■ **Work item**
Once the line containing "Open the Help screen" is found, please copy it and all lines after it through the end of the records, exactly, leaving out pictures.

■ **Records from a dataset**
━━━━━━━━━━━━━━━━━━━━
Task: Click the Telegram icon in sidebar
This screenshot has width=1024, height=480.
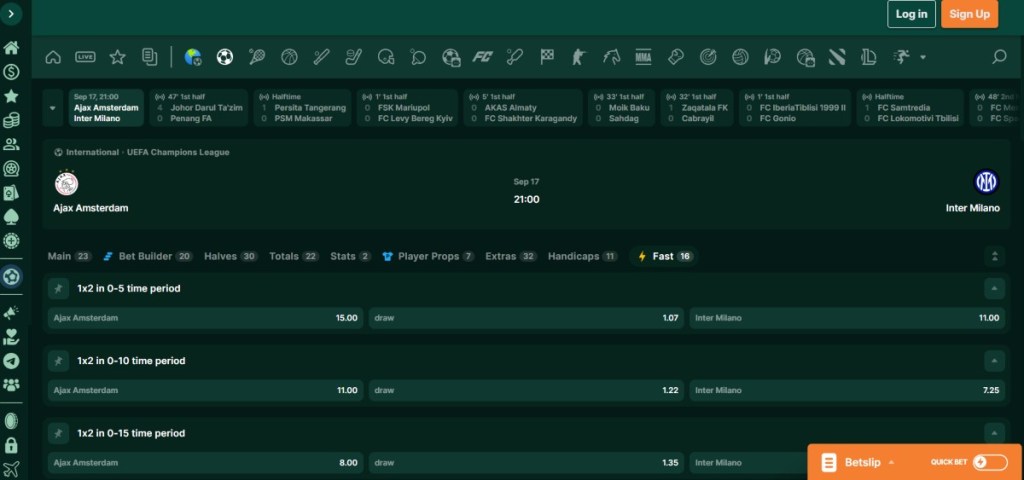Action: pyautogui.click(x=11, y=361)

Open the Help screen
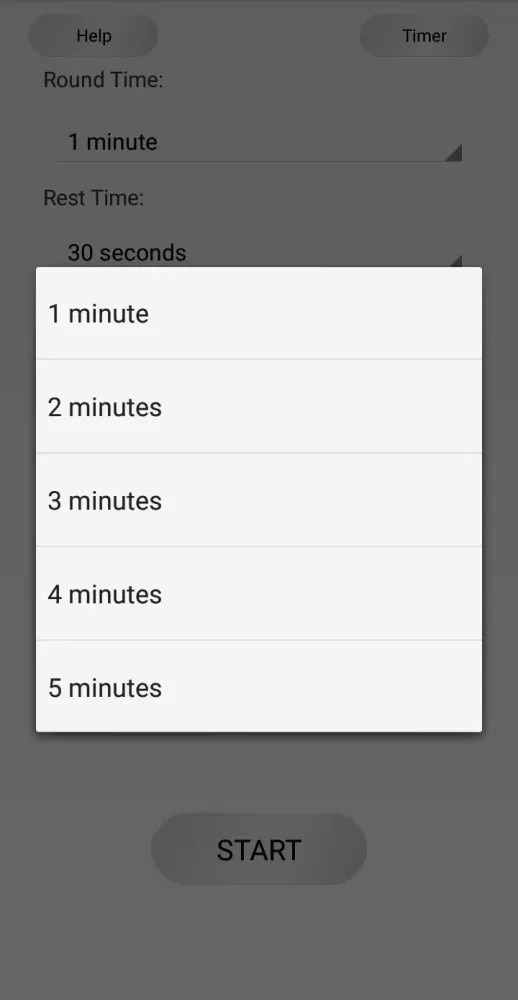[x=93, y=36]
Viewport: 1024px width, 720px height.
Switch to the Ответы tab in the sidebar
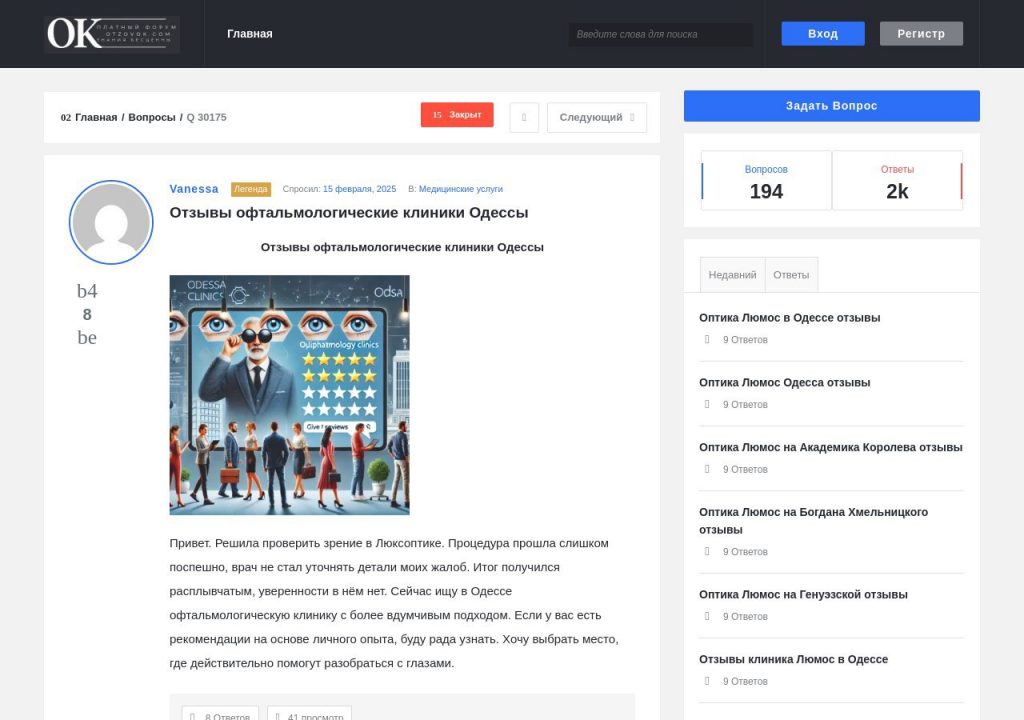(791, 275)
━━━━━━━━━━━━━━━━━━━━
■ **Your response**
Open the Help screen
[x=93, y=36]
Viewport: 1024px width, 720px height.
Switch to the Ответы tab in the sidebar
(791, 275)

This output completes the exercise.